圖2 從延髓池抽取腦脊液Fig.2 CSF samples are taken from the cisterna magna

圖3 抽取腦脊液操作次序Fig.3 The operation sequence of CSF extraction

2.5 獲取與保存

取經高壓滅菌過的PCR管，將微量吸管尖部對著管口。將已充滿空氣的注射器對準微量吸管的另一頭，一次性快速用力將注射器推到底，可將吸管內的腦脊液成功打入PCR管。封口膜密封好后，放入-80 ℃冰箱保存。

2.6 縫合及飼養

抽到腦脊液后，縫合外層皮膚，縫合完畢后向縫合缺口注入約1 mL生理鹽水，放回籠中并繼續飼養，密切觀察。可見小鼠逐漸恢復正常，待縫合線脫落后可再次抽取。

3 討論

本文采用的改進方法，其新穎之處在于：①目前，大多文獻記載的是大鼠腦脊液抽取方法[2,8]，尚未發現簡單易行的小鼠腦脊液抽取方法。而小鼠腦脊液常被用于腦損傷機制、生物標記物、藥物治療等研究領域中，更為簡單易行的方法亟待被發現。②建立的方法簡單易行，儀器低廉，成功率高。在許多實驗室，腦脊液抽取多需昂貴的儀器和特定的小鼠固定裝置[9]，而本方法則僅在普通的實驗條件下用常見的實驗材料即可達到高的成功率。例如，用鐵架臺及燒瓶夾代替小鼠固定裝置，用酒精燈與微量采血管代替拉針儀與玻璃管。
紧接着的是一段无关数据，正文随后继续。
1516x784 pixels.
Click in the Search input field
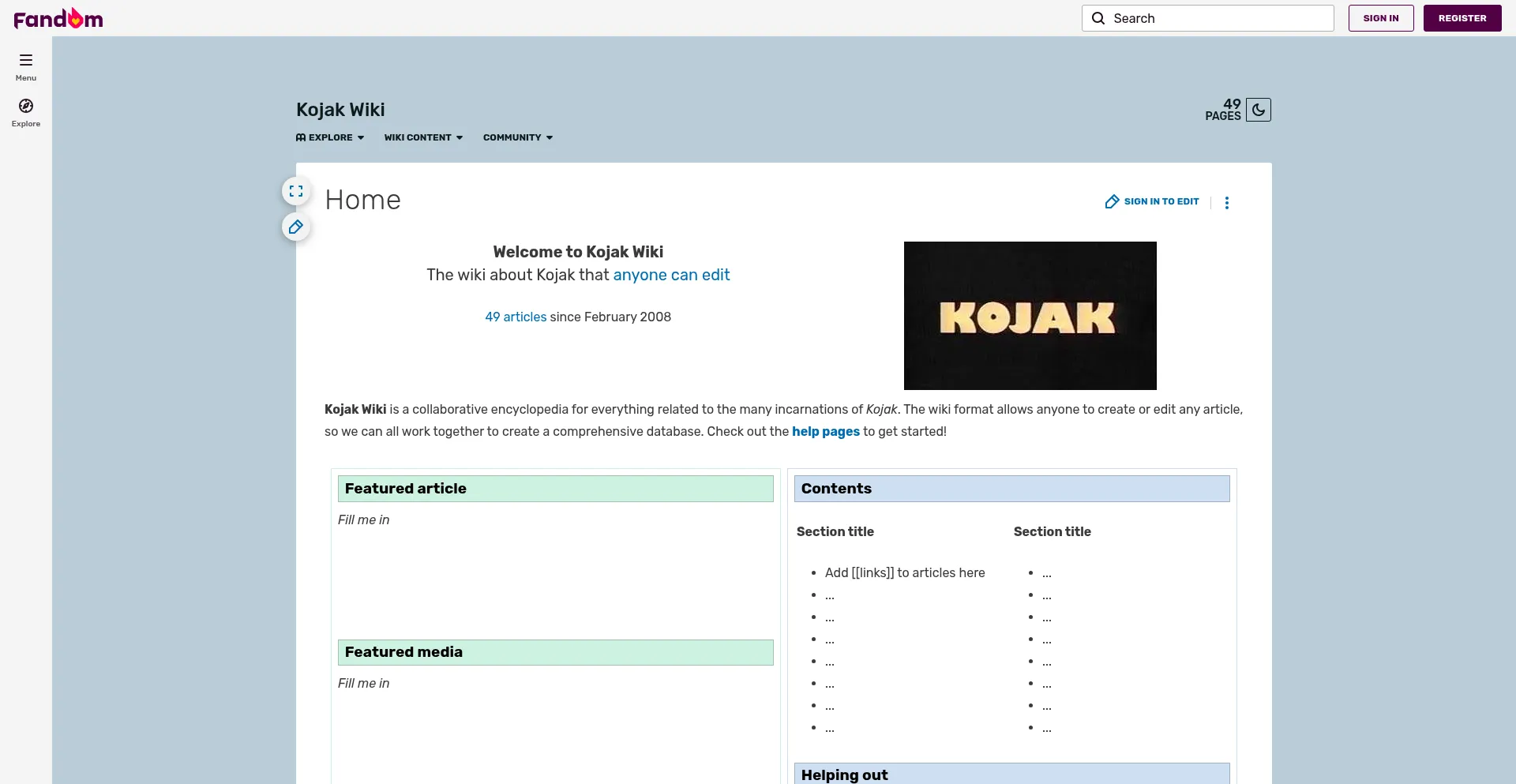click(x=1216, y=18)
另外，本文詳細地介紹了如何抽取腦脊液不帶血的同時也不易導致小鼠死亡的過程，如嚴格按照操作方法進行，能在短時間內十分順利地抽取到腦脊液。如果不慎有微量血液進入，可將腦脊液在4 ℃、10 000 r/min離心2 min。取白色透明的上清液體即可[2]。③不易感染，生存率高。此方法只造成輕微腦組織損傷，不易出血，縫合后，小鼠的生存率極高。本實驗對100只小鼠抽取腦脊液，麻醉死亡3只，直接傷及延髓死亡2只，縫合后感染死亡2只，存活率高達93%。

在操作過程中應注意以下事項：

1) 鈍性分離，切勿觸及血管是成功的關鍵因素之一，由于小鼠腦部血管隱藏較深且細小，肉眼無法避及，故一定要采用鈍性分離；

2) 旋針速度一定要緩慢，當有腦脊液涌出，此時應穩住，手盡量不要顫抖。如果抽取失敗導致硬脊膜損傷，不應繼續抽取．如繼續抽取，血液易進入吸管。

綜上所述，本文所建立的小鼠腦脊液抽取方法簡單易行、結果穩定、重復性好，是一種有效、新穎，可以達到反復抽取實驗對象目的的方法，為利用小鼠腦脊液的相關研究提供了良好的實驗基礎。